Serendipity:  last night the needs of one of our church members required DMP & I to forego the happiness of  play-off football and Masterpiece Theater's Emma.  Today when I checked out Daniel Gilbert's NOVA series, I find that I can watch the first episode of Emma  at
Yes!  I'm happy!


Chelsie said...

I read Readers Digest... and like it. I also have a deep love for our church and find great joy (and a lot of happiness) in gathering with the people that meet at SWC. I am thankful and blessed to get to have you as one of those people...

Whitney said...

I watched part of that show on PBS last night, and thought it was really interesting. I've commented to so many people recently about how different my life in Houston would be without our church. I think a lot of people my age end up only knowing people close in age, occupation, income level, and I'm so grateful for our congregation for exposing me to more.

BrandyMcD said...

I haven't read a Readers Digest in a long time but I loved it when I was younger. The only reason I haven't read one recently is time.
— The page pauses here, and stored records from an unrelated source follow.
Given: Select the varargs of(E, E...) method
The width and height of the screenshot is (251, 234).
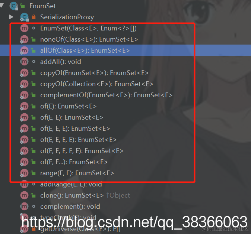Looking at the screenshot, I should tap(74, 162).
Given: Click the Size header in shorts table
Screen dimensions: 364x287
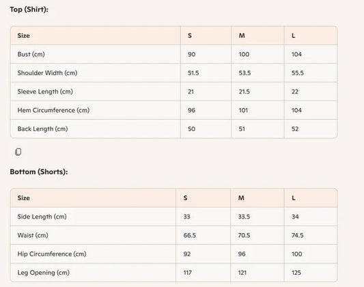Looking at the screenshot, I should [x=23, y=198].
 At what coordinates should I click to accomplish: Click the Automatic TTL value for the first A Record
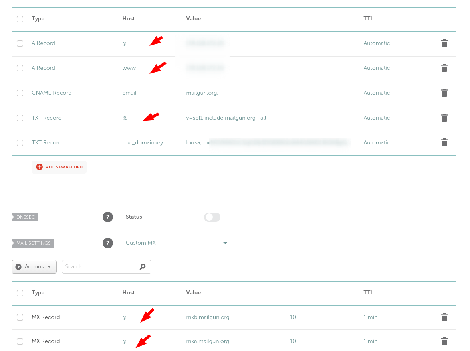point(377,43)
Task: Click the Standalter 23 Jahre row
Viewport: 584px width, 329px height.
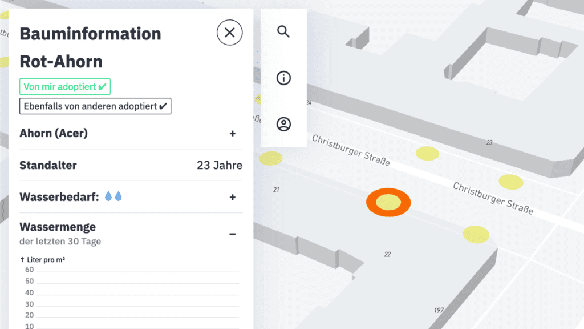Action: 131,165
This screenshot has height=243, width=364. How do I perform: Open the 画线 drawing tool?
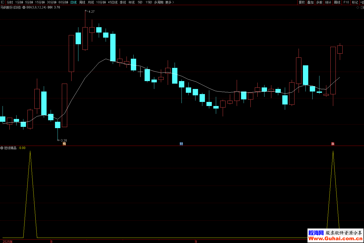pyautogui.click(x=337, y=2)
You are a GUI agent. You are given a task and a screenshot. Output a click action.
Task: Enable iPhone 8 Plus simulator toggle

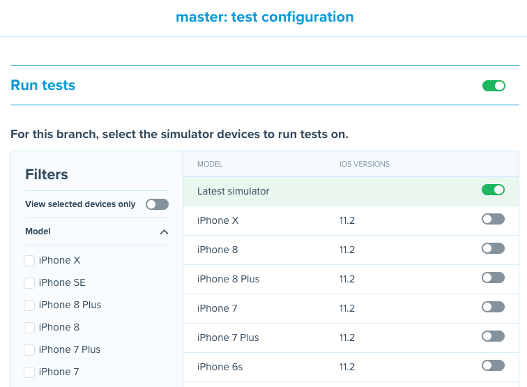pyautogui.click(x=493, y=278)
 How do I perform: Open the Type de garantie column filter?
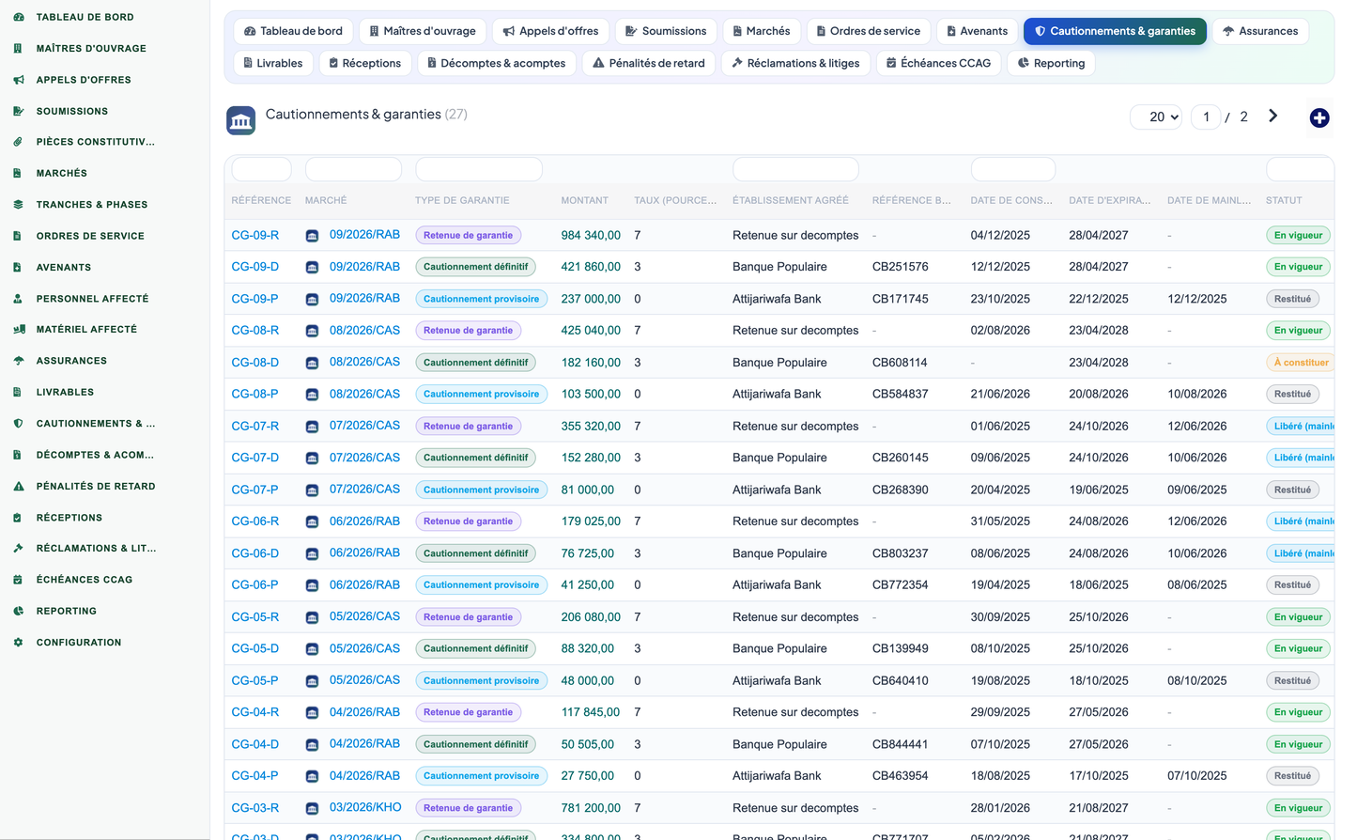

I agree that our church is very different from a club, for the same reasons you listed. Our members are very different in a lot of ways and Christ is our unifying factor. He is not a hobby.

married yoshimi said...

Unless I dreamt it, I'm almost certain I tried to submit jokes to Readers Digest a couple of times when I was younger! I used to love those stories, and would read them at my grandparents' house since they had a subscription.

I was stopped by the joy/happiness portion of what you wrote. for me, evolving has absolutely involved learning contentment and perspective, which I think contains a lot of joy... or maybe it just has more of an absence of pervasive worry or sadness so there's more room for lightness. those states certainly still waft in and out of my being but they don't persist the way they used to, mostly because I grow too uncomfortable to keep them around long without unpacking them and looking for the way out.

I also like what you said about church... I think a church family is designed to bless by providing a space to be accepted and loved and a people to be accountable to, a place to serve and show up and participate and listen and confess shared need. it has purpose and promotes growth, and I'm so thankful for it and you.

K Cummings Pipes said...

Your comments are a perfect example of what I mean by "expand my world." It would have taken me years and years to get to know you all if we had not been blogging. You are each a blessing to me.

Anonymous said...

It really frosts my cookies when people get an attitude about your choice of reading material. I wouldn't equate Us Weekly with War and Peace or anything, but this world has room for all sorts of reading, for many different purposes. People like that sneerer need to get their noses out of the air. Maybe I'm just defensive because so many people I've encountered in academia have implied that studying children's literature isn't serious scholarship...

Thanks for such a great post! I'm really enjoying your blog.